Dataset entries:

<<<<

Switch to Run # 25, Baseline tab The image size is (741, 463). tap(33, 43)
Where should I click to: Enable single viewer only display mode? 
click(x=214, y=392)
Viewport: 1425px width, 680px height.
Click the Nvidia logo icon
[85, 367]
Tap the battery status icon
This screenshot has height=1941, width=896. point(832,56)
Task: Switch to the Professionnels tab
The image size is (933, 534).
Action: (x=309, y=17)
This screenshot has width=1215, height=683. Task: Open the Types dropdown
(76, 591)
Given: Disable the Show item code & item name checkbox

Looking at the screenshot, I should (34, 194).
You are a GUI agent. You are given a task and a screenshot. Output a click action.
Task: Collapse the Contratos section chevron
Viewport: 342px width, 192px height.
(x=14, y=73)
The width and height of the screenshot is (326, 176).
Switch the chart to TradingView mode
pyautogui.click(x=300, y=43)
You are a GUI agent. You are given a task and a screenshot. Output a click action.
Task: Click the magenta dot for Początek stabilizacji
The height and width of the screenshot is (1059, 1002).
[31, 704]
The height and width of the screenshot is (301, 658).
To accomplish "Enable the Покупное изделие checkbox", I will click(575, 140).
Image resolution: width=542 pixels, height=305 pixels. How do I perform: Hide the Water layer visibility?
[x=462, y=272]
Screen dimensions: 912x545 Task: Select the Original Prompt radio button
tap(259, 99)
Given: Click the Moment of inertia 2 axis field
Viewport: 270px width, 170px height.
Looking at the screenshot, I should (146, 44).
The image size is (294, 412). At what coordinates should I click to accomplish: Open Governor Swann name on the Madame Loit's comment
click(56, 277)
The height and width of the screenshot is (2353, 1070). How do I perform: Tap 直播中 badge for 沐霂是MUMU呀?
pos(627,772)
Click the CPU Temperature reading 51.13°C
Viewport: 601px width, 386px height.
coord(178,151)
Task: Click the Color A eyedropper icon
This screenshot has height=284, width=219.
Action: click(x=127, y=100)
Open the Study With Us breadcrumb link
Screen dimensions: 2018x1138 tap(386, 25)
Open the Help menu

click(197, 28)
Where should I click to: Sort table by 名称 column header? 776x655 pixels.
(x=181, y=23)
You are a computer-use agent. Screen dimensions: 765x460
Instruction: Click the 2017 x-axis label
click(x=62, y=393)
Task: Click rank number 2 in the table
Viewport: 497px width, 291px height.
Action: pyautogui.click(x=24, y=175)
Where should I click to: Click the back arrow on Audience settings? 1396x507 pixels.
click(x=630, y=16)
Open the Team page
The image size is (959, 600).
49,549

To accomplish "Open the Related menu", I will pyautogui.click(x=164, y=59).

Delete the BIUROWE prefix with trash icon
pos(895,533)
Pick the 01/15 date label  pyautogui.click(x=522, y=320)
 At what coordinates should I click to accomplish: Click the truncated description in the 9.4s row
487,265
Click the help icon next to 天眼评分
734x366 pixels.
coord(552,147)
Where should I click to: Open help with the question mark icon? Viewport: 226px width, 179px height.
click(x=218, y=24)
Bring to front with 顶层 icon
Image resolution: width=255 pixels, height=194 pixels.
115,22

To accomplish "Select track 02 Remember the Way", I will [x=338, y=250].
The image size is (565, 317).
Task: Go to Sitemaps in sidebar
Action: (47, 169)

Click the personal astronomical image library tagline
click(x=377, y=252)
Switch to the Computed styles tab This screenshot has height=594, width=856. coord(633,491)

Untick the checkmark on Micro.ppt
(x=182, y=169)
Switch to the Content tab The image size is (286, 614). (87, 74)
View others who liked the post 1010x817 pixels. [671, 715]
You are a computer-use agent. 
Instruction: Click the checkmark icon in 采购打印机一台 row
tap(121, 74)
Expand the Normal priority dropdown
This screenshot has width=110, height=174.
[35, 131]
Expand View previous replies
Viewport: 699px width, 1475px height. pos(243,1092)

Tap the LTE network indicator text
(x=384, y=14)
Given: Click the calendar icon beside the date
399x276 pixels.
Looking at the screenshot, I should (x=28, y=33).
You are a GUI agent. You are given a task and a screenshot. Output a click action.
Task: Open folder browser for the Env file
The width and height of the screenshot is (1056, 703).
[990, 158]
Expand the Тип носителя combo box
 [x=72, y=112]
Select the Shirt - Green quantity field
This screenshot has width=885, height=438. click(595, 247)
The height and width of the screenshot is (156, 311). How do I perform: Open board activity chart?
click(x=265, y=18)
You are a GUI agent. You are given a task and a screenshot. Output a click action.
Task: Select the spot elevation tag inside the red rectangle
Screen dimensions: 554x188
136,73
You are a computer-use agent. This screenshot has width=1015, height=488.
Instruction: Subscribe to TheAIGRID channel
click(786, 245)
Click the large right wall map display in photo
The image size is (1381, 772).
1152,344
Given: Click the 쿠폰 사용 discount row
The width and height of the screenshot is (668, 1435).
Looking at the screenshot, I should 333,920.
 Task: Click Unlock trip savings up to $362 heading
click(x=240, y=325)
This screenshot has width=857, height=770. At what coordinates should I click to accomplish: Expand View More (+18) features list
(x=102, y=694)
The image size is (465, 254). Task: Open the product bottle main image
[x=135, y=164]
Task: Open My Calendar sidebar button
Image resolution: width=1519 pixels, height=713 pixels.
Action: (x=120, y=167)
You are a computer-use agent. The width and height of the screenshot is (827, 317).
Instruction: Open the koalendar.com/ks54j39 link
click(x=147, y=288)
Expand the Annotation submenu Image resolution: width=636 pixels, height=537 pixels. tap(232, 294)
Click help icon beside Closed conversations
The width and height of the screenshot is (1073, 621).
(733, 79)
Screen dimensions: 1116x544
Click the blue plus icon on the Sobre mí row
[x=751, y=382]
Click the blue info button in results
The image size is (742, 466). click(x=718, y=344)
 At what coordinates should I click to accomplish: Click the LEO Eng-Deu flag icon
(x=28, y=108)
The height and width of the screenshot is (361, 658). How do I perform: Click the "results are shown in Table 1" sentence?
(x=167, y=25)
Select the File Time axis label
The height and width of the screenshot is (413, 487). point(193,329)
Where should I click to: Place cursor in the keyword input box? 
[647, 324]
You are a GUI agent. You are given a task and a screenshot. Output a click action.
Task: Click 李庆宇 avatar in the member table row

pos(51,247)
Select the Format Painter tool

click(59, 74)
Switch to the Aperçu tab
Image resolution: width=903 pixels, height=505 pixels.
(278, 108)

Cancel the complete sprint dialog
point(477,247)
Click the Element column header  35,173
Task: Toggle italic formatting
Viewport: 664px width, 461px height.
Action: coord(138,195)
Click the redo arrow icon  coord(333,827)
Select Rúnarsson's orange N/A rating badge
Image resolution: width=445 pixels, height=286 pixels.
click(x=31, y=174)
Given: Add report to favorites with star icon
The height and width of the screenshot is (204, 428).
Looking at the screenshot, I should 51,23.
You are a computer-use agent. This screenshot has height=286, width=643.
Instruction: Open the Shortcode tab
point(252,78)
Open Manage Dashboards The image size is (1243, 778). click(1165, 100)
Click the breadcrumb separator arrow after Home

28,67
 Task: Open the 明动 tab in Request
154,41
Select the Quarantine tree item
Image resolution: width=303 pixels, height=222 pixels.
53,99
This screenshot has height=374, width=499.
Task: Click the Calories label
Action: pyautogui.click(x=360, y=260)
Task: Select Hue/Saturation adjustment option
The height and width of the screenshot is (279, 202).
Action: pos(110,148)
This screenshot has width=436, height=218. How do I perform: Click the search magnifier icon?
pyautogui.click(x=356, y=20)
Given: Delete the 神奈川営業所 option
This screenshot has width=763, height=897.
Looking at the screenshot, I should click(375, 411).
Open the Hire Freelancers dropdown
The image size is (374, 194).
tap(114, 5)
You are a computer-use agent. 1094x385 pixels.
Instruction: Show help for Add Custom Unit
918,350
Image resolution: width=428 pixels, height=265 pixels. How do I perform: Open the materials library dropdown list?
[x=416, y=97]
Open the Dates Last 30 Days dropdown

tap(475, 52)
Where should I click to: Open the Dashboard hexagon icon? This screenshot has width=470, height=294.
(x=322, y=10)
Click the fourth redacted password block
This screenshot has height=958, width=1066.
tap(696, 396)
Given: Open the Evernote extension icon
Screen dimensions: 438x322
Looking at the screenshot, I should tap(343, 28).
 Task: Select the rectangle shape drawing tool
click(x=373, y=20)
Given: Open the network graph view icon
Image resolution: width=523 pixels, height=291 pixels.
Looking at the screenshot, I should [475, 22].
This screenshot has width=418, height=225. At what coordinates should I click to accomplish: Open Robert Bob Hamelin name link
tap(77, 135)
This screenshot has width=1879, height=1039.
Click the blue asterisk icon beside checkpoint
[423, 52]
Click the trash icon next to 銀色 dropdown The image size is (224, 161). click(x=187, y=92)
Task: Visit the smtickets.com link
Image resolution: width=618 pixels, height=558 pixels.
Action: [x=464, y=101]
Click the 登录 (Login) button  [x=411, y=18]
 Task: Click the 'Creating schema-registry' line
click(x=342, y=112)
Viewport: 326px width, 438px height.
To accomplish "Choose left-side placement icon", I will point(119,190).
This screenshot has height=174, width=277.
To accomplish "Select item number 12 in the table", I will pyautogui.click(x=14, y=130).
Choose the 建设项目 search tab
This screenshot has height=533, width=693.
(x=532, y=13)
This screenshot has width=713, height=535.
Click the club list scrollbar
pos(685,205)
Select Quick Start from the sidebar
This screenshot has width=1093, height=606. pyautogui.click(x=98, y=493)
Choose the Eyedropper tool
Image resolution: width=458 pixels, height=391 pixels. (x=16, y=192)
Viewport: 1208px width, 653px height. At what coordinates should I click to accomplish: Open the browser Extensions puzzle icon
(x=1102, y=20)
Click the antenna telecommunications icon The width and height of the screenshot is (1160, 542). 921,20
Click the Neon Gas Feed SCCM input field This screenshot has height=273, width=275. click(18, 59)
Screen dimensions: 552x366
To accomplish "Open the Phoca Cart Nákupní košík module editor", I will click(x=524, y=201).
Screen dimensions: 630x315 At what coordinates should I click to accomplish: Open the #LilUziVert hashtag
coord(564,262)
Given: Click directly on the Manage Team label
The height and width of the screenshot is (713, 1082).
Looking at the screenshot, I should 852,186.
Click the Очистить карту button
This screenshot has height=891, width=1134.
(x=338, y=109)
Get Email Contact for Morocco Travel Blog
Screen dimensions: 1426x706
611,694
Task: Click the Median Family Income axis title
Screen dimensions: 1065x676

>>>>

▸ EXERCISE PROMPT: Copy out the entries above exactly as given, starting at the top and ending with the line containing "The width and height of the screenshot is (326, 176)."; include both and nothing more.

▸ WORKED SOLUTION:
Switch to Run # 25, Baseline tab The image size is (741, 463). tap(33, 43)
Where should I click to: Enable single viewer only display mode? 
click(x=214, y=392)
Viewport: 1425px width, 680px height.
Click the Nvidia logo icon
[85, 367]
Tap the battery status icon
This screenshot has height=1941, width=896. point(832,56)
Task: Switch to the Professionnels tab
The image size is (933, 534).
Action: (x=309, y=17)
This screenshot has width=1215, height=683. Task: Open the Types dropdown
(76, 591)
Given: Disable the Show item code & item name checkbox

Looking at the screenshot, I should (34, 194).
You are a GUI agent. You are given a task and a screenshot. Output a click action.
Task: Collapse the Contratos section chevron
Viewport: 342px width, 192px height.
(x=14, y=73)
The width and height of the screenshot is (326, 176).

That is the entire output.